▶ _ЗАДАНИЕ A_
Перепишите все записи ниже, заменив «screenshot» на «snapshot» и больше ничего не меняя. Картинки в ответ не включайте.

____ ФРАГМЕНТ ТЕКСТА

Выбрать главу

Потому что общество не было готово. Потому что без общественного мнения мятеж даже в огромном лагере — не имеет никакого пути развития.

Так что на вопрос: "Почему терпели?" — пора ответить: а мы — не терпели! Вы прочтёте, что мы совсем не терпели.

В Особлагах мы подняли знамя политических и стали ими!

Глава 5

Поэзия под плитой, правда под камнем

В начале своего лагерного пути я очень хотел уйти с общих работ, но не умел. Приехав в Экибастуз на шестом году заключения, я, напротив, задался сразу очистить ум от разных лагерных предположений, связей и комбинаций, которые не дают ему заняться ничем более глубоким. И я поэтому не влачил временного существования чернорабочего, как поневоле делают образованные люди, всё ожидающие удачи и ухода в придурки, — но здесь, на каторге, решил получить ручную специальность. В бригаде Баранюка нам (с Олегом Ивановым) такая специальность подвернулась — каменщиком. А при повороте судьбы я ещё побывал и литейщиком.

________
____ ИСХОДНЫЕ ДАННЫЕ

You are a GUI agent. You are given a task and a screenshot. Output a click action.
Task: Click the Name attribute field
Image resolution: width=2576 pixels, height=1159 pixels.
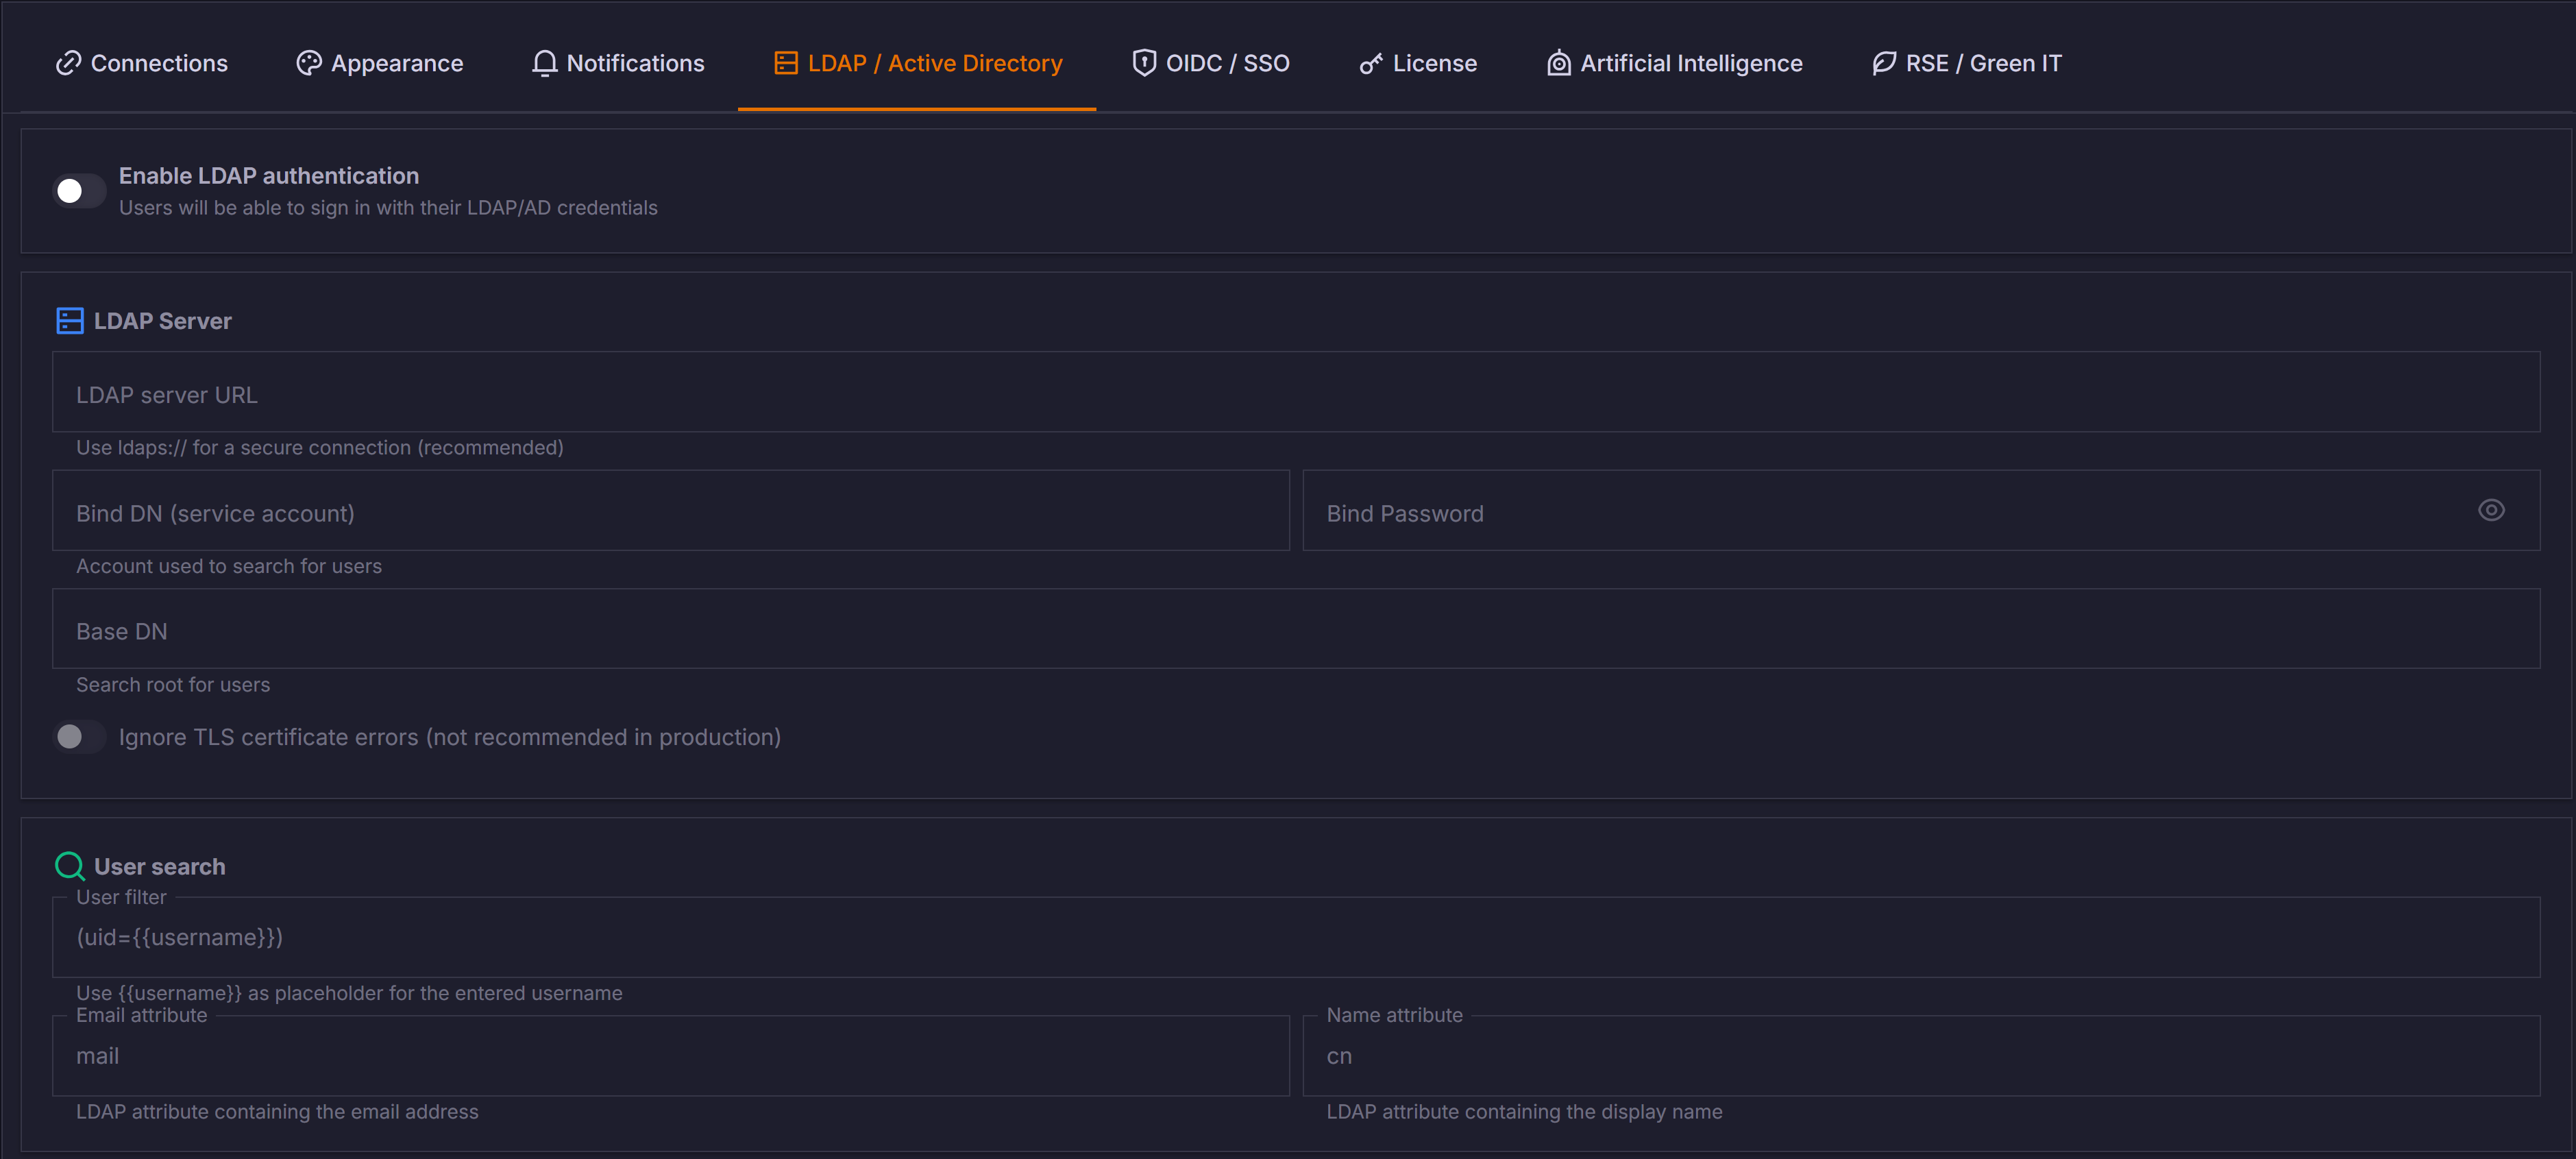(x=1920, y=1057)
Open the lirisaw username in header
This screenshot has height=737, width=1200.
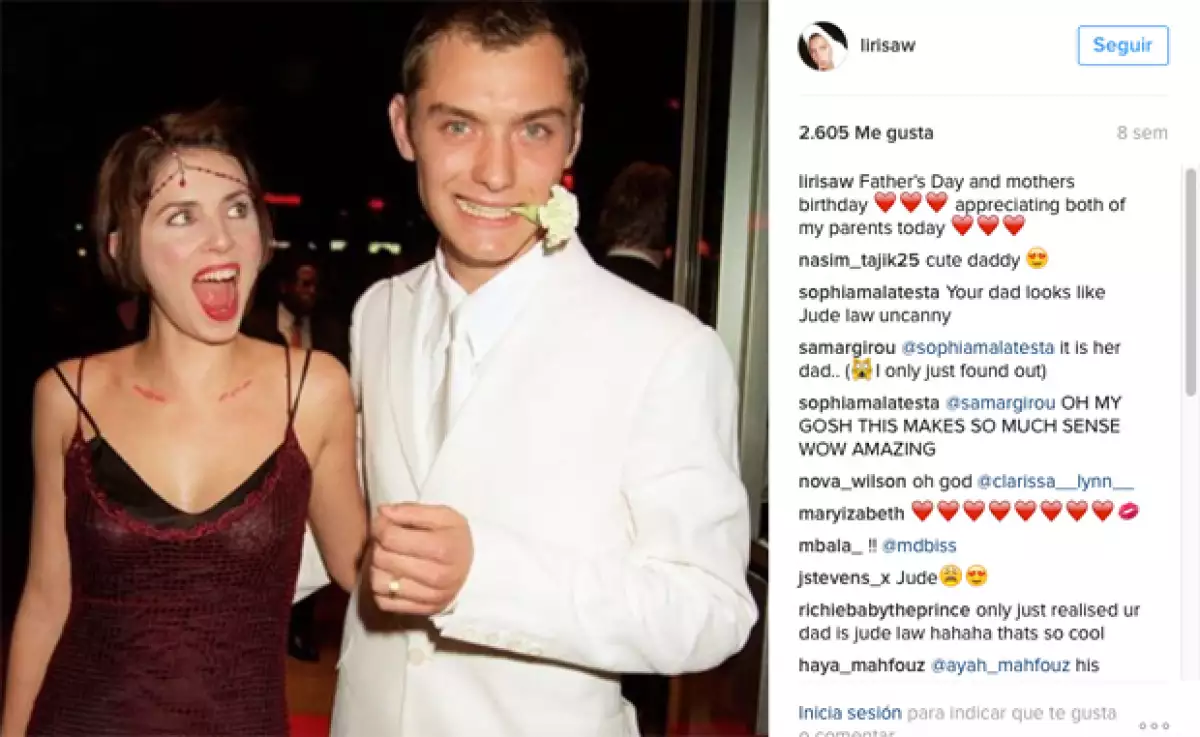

________

▶ _ЗАДАНИЕ B_
Выпишите из отрывка о лагерной жизни дословно фрагмент от слов «Выбрать главу» до слов «и стали ими!» включительно.

▶ _ОТВЕТ К ЗАДАНИЮ A_
You are a GUI agent. You are given a task and a snapshot. Output a click action.
Task: Click the Name attribute field
Image resolution: width=2576 pixels, height=1159 pixels.
(x=1920, y=1057)
Open the lirisaw username in header
This snapshot has height=737, width=1200.

▶ _ОТВЕТ К ЗАДАНИЮ B_
Выбрать главу

Потому что общество не было готово. Потому что без общественного мнения мятеж даже в огромном лагере — не имеет никакого пути развития.

Так что на вопрос: "Почему терпели?" — пора ответить: а мы — не терпели! Вы прочтёте, что мы совсем не терпели.

В Особлагах мы подняли знамя политических и стали ими!